Pull out every line below that contains the word "arrow" and copy each one in full.

>> BEGIN The records

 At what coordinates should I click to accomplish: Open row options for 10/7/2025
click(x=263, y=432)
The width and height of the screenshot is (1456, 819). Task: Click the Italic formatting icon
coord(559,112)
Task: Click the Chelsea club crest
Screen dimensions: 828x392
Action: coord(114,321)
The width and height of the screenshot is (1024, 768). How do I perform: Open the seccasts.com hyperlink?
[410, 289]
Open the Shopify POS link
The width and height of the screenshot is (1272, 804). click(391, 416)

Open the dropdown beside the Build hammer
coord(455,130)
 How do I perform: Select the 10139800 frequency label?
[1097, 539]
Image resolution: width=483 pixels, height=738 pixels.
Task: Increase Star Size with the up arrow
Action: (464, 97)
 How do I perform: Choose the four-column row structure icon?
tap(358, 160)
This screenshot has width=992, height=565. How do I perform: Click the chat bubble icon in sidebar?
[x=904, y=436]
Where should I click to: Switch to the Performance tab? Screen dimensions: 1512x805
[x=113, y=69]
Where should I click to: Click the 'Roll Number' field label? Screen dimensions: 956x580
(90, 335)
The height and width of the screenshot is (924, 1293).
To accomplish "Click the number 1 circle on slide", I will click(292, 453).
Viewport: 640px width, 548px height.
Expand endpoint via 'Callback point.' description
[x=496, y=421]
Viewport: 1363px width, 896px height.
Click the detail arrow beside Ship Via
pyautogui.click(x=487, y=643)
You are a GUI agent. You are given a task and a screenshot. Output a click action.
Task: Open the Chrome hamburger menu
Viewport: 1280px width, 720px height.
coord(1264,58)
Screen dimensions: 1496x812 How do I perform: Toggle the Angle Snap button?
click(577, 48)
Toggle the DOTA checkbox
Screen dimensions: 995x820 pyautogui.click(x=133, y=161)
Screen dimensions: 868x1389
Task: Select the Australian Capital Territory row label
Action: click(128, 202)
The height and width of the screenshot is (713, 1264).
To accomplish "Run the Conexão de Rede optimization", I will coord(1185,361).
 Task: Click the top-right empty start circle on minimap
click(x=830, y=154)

>> END The records

(Exercise output):
Task: Increase Star Size with the up arrow
Click the detail arrow beside Ship Via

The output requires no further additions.